## Begin RECORDS FOR THIS EXERCISE
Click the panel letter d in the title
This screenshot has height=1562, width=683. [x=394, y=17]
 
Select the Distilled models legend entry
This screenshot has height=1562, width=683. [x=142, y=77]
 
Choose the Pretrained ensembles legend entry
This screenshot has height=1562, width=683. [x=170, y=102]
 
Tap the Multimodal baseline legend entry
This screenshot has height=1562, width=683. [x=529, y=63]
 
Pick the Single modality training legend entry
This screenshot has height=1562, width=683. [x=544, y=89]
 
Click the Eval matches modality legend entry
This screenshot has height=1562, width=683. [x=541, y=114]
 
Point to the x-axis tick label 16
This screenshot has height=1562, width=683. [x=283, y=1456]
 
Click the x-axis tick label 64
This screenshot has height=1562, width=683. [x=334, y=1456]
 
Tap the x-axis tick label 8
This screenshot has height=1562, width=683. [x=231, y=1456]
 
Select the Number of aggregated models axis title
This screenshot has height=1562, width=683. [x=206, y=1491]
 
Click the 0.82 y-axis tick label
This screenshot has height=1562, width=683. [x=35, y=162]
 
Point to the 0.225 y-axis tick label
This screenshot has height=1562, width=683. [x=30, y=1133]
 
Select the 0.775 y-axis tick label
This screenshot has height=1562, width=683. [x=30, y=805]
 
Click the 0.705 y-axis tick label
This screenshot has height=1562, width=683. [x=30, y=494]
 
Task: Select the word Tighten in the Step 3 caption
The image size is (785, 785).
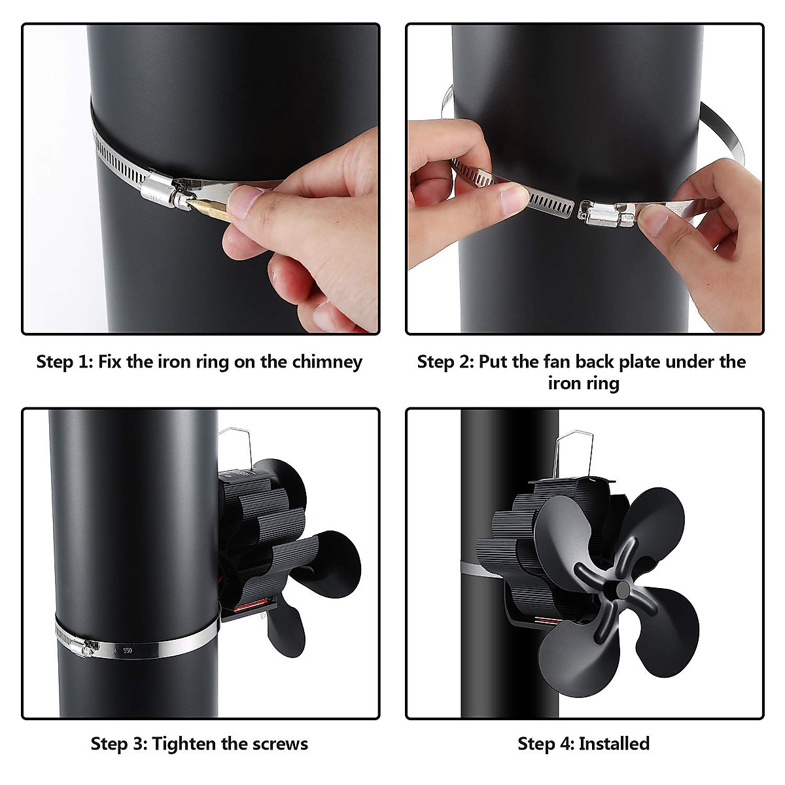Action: click(x=186, y=743)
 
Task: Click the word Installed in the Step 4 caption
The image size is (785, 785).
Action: click(x=614, y=743)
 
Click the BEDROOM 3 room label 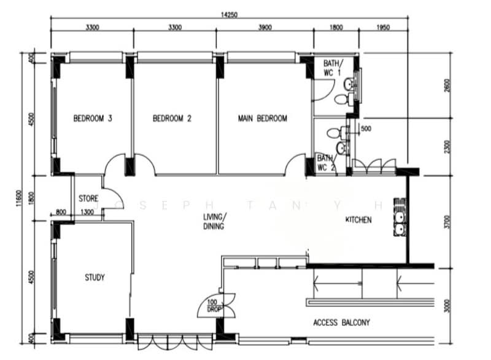coord(92,119)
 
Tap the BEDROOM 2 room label coord(172,119)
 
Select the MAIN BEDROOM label coord(262,119)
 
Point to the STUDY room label coord(95,278)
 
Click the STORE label coord(88,198)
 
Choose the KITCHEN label coord(358,219)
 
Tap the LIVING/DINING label coord(215,222)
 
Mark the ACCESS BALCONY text coord(341,323)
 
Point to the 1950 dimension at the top coord(382,27)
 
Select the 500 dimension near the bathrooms coord(366,129)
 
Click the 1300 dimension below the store coord(88,213)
## End RECORDS FOR THIS EXERCISE
TASK BRIEF: Please repeat the entries above word for word, from the line containing "Mark the ACCESS BALCONY text coord(341,323)" through the end of the entries.

TASK SOLUTION:
Mark the ACCESS BALCONY text coord(341,323)
 
Point to the 1950 dimension at the top coord(382,27)
 
Select the 500 dimension near the bathrooms coord(366,129)
 
Click the 1300 dimension below the store coord(88,213)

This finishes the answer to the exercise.